Michelin May Slam Brakes on Pension Scheme
By Graeme Wearden, Guardian Unlimited
United Kingdom
May 1, 2007
Michelin today outlined plans to close its UK final salary pension
scheme, which is currently hundreds of millions of pounds in deficit.
The tyre maker is proposing to close the scheme at the start of 2009 and
transfer employees to a defined contribution scheme, under which they
would build up a pension fund through payments from their salary and
from Michelin.
Existing funds in the final salary scheme will continue to be linked to
employees' final salaries when they retire.
Michelin, whose UK operations are based in Stoke-on-Trent, explained
that its pension liabilities has risen to £260m, from £57m in 2002.
Under today's proposal, it would pay off this deficit over the next 10
years.
A consultation process over the future of the scheme will begin in June
and run for three months.
Michelin closed its final salary scheme to new workers three years ago.
UK managing director Jim Rickard explained that increased life
expectancy had forced it to conclude that the scheme should be closed
altogether.
"Our employees ask how we can have run up a deficit, given the rise in
the stock market over recent years. The fact is, our assets have
increased healthily, but our liabilities have increased faster," said Mr
Rickard.
He added that the company needed to protect itself from fluctuations in
pension fund assets, as well as safeguarding the existing funds.

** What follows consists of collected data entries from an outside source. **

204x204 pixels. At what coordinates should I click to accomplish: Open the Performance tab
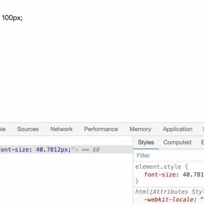click(x=101, y=129)
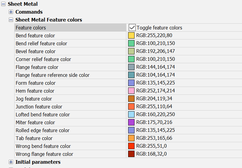
Task: Open the Flange feature color swatch
Action: pyautogui.click(x=131, y=67)
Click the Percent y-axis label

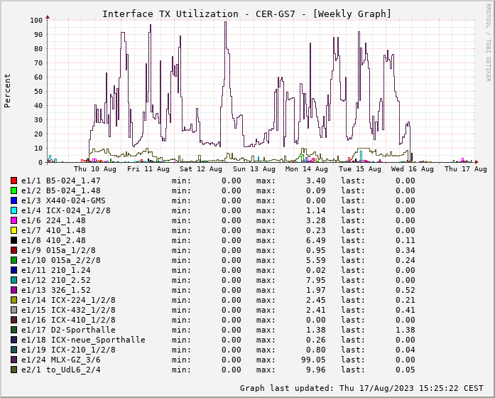point(8,91)
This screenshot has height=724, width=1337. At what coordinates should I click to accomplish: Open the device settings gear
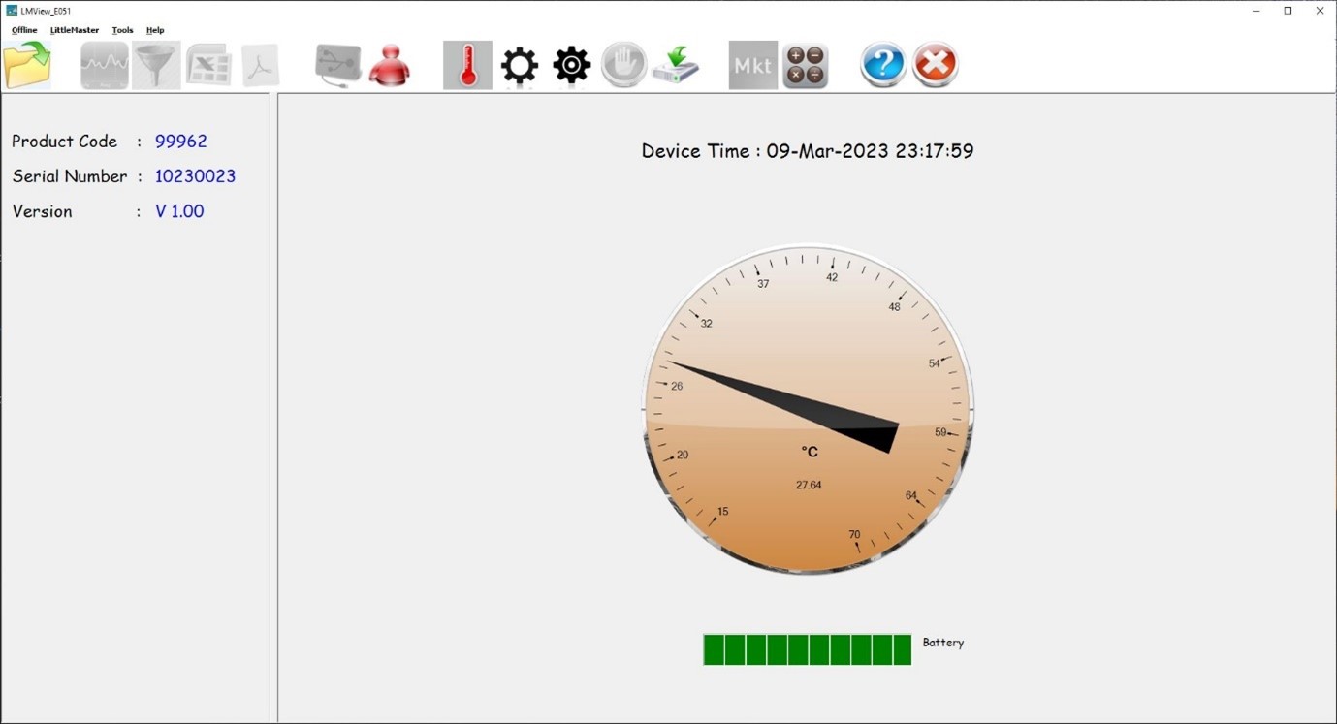pos(519,64)
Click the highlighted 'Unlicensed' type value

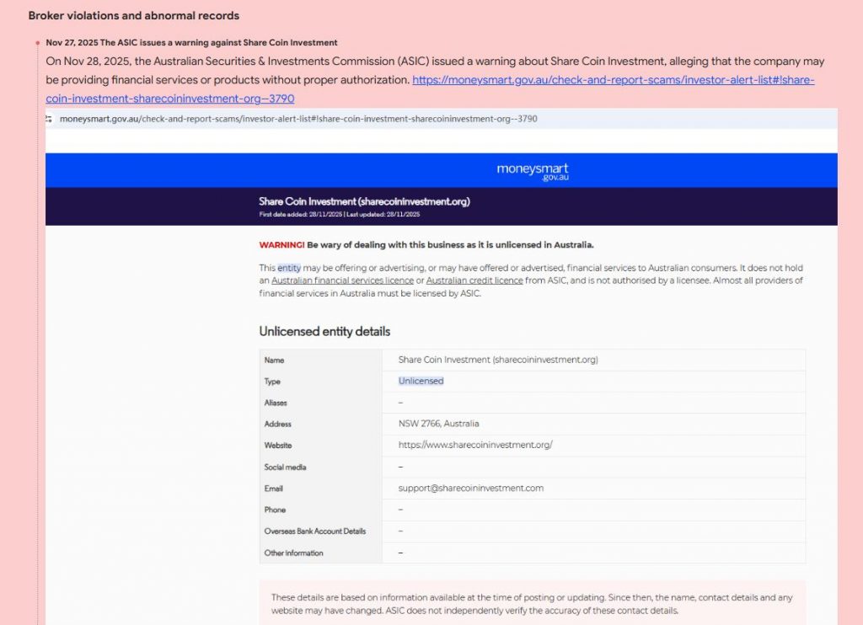point(421,381)
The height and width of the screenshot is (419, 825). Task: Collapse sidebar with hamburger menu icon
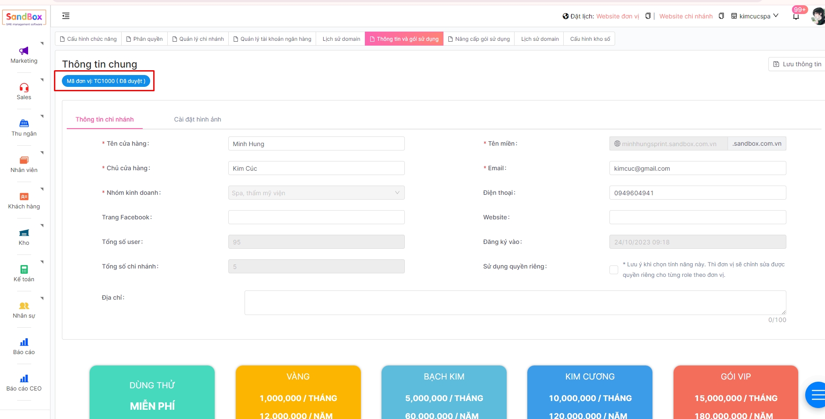click(x=66, y=16)
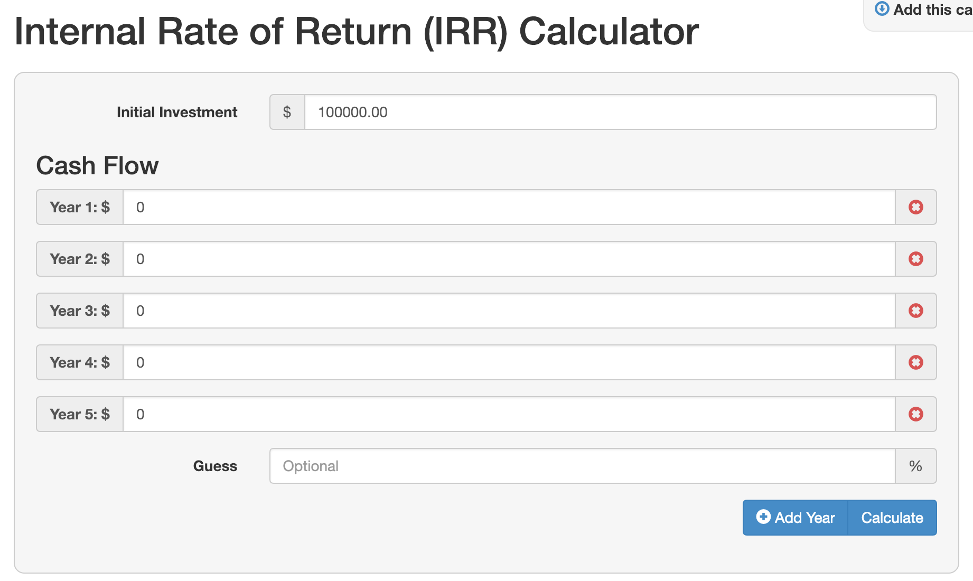Image resolution: width=973 pixels, height=581 pixels.
Task: Click the red remove icon for Year 3
Action: [x=915, y=311]
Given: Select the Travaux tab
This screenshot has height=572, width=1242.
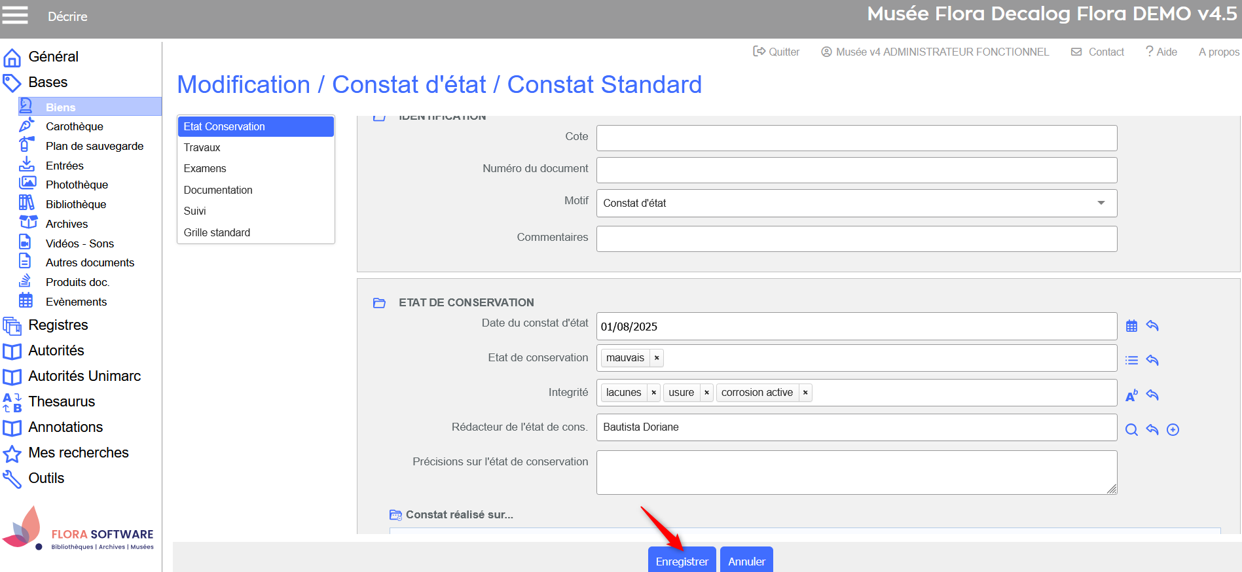Looking at the screenshot, I should pos(202,148).
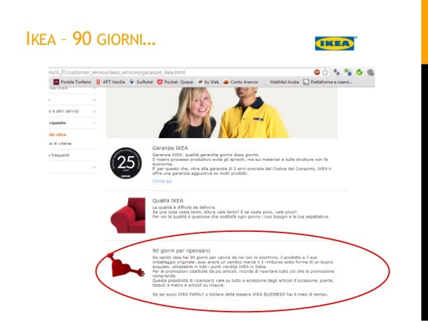Image resolution: width=428 pixels, height=321 pixels.
Task: Open the APT Versilia bookmark
Action: 111,82
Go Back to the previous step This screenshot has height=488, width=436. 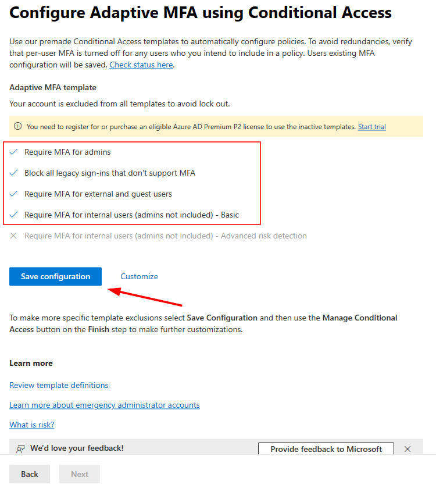[x=30, y=474]
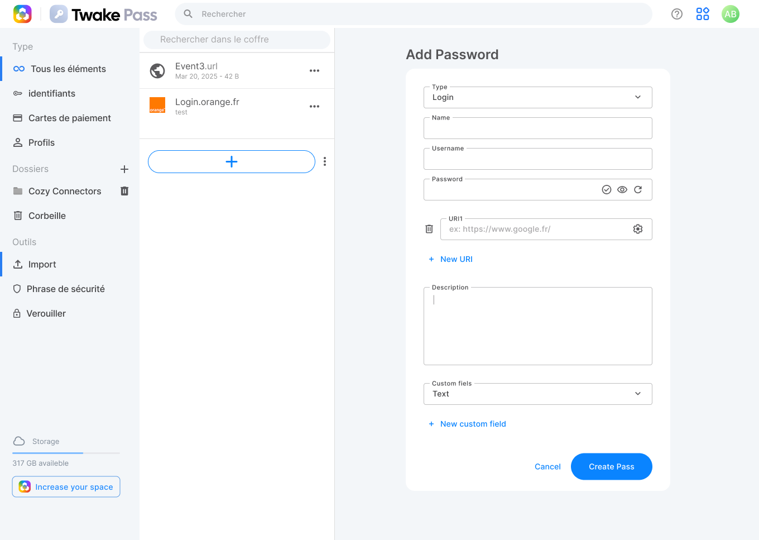Regenerate password with the refresh icon

(x=638, y=190)
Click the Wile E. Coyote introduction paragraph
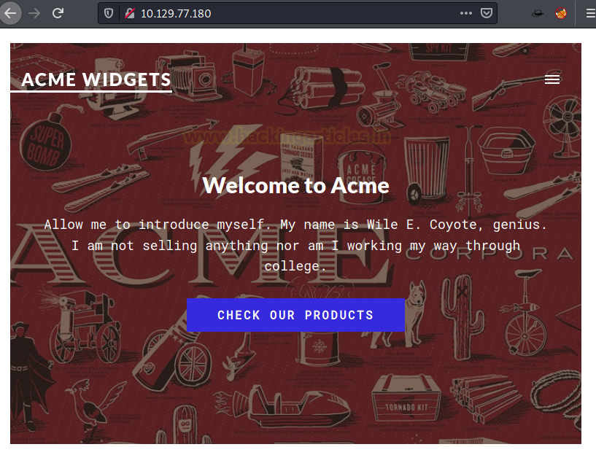 (x=295, y=245)
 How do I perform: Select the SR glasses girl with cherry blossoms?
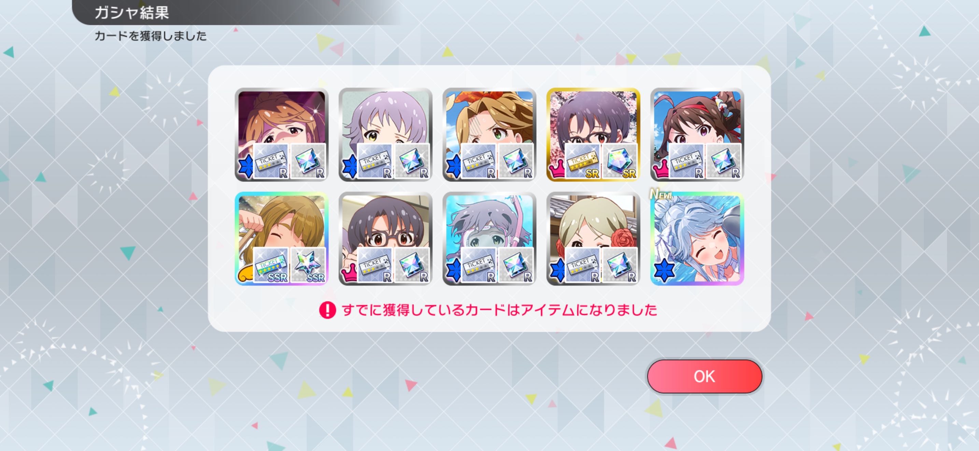593,134
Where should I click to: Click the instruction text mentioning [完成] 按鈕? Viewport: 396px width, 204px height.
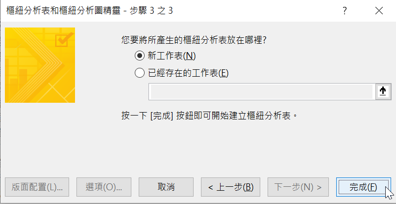[x=209, y=116]
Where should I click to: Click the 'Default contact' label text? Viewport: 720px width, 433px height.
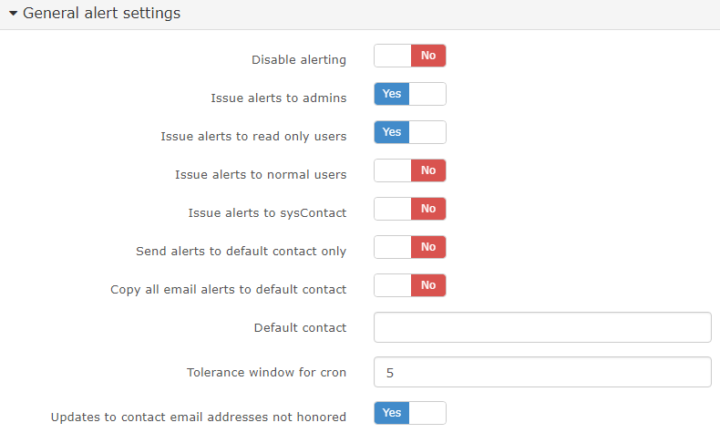coord(300,327)
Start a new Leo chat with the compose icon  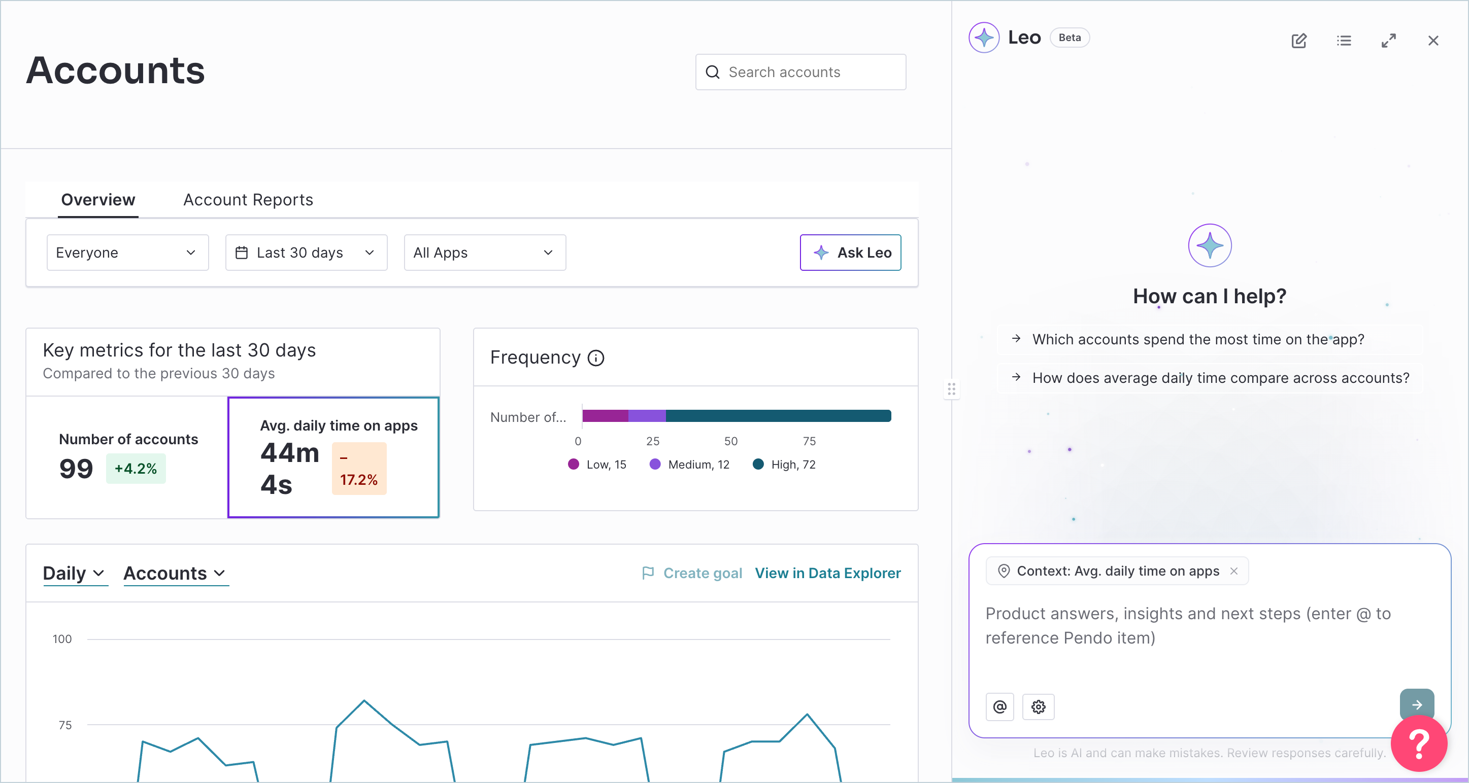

Defined contribution schemes give employers protection from a drop in
the value of investments such as shares, but transfer that risk to
pensioners. If a company offers a final pension scheme, it would have to
make up the shortfall in an employee's scheme if the stock market were
to slide.
Under Michelin's defined contribution scheme, employees pay in on a
sliding scale based on their age, with the company contributing 150% of
the employee's contribution.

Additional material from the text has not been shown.